HwndHost は、親 UIElement のクリッピング領域に対応しません。 これは、HwndHost クラスをスクロール領域または Canvas に格納しようとする場合に問題となる可能性があります。
入力動作の顕著な違い
通常、入力デバイスは、HwndHost がホストする Win32 領域内がスコープとなり、入力イベントは Win32 に直接移動します。
HwndHost の上にマウスがあるとき、アプリケーションは WPF マウス イベントを受け取らず、WPF の IsMouseOver プロパティの値は
false
になります。HwndHost にキーボード フォーカスがあるとき、アプリケーションは WPF キーボード イベントを受け取らず、WPF の IsKeyboardFocusWithin プロパティの値は
false
になります。HwndHost 内にあるフォーカスが HwndHost 内の別のコントロールに移動したとき、アプリケーションは WPF の GotFocus イベントまたは LostFocus イベントを受け取りません。
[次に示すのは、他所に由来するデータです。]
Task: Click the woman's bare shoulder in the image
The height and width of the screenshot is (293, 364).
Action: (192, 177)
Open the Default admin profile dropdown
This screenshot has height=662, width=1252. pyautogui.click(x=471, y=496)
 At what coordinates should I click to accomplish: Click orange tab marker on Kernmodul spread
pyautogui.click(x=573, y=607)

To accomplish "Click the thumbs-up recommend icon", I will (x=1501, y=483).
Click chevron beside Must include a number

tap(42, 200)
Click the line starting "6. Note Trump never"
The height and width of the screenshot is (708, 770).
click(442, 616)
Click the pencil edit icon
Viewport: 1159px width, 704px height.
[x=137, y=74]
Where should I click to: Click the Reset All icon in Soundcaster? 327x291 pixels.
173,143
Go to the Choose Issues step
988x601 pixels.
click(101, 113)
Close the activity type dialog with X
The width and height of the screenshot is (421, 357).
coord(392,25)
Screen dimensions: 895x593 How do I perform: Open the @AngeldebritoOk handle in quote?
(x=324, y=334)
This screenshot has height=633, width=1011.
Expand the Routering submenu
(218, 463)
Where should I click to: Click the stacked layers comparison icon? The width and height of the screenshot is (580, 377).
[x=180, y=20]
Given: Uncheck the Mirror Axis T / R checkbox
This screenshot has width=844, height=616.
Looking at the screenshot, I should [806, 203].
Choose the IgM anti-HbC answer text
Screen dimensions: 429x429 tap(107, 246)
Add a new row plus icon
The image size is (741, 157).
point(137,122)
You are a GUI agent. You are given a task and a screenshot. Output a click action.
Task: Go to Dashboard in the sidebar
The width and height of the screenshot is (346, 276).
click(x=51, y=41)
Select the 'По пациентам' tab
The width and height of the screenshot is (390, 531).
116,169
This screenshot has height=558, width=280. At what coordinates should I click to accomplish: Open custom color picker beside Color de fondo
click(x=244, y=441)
関連するスタイラス プロパティおよびイベントは類似しており、スタイラスが HwndHost 上にあるときは情報を報告しません。
Tab キーによる移動、ニーモニック、およびアクセラレータ
IKeyboardInputSink インターフェイスおよび IKeyboardInputSite インターフェイスを使用すると、WPF と Win32 が混在するアプリケーションでシームレスなキーボード操作を実現できます。
Win32 コンポーネントと WPF コンポーネント間のタブ移動
フォーカスが Win32 コンポーネント内にある場合と WPF コンポーネント内にある場合の両方で動作するニーモニックおよびアクセラレータ
HwndHost クラスと HwndSource クラスはどちらも IKeyboardInputSink の実装を提供しますが、より高度なシナリオで必要な入力メッセージが一部処理されない場合があります。 適切なメソッドをオーバーライドして、必要なキーボード動作を確保してください。
インターフェイスは、WPF 領域と Win32 領域間の遷移で発生する処理をサポートするだけです。 Win32 領域では、Tab キーによる移動動作は、Tab キーによる移動の Win32 実装ロジック (ある場合) によって完全に制御されます。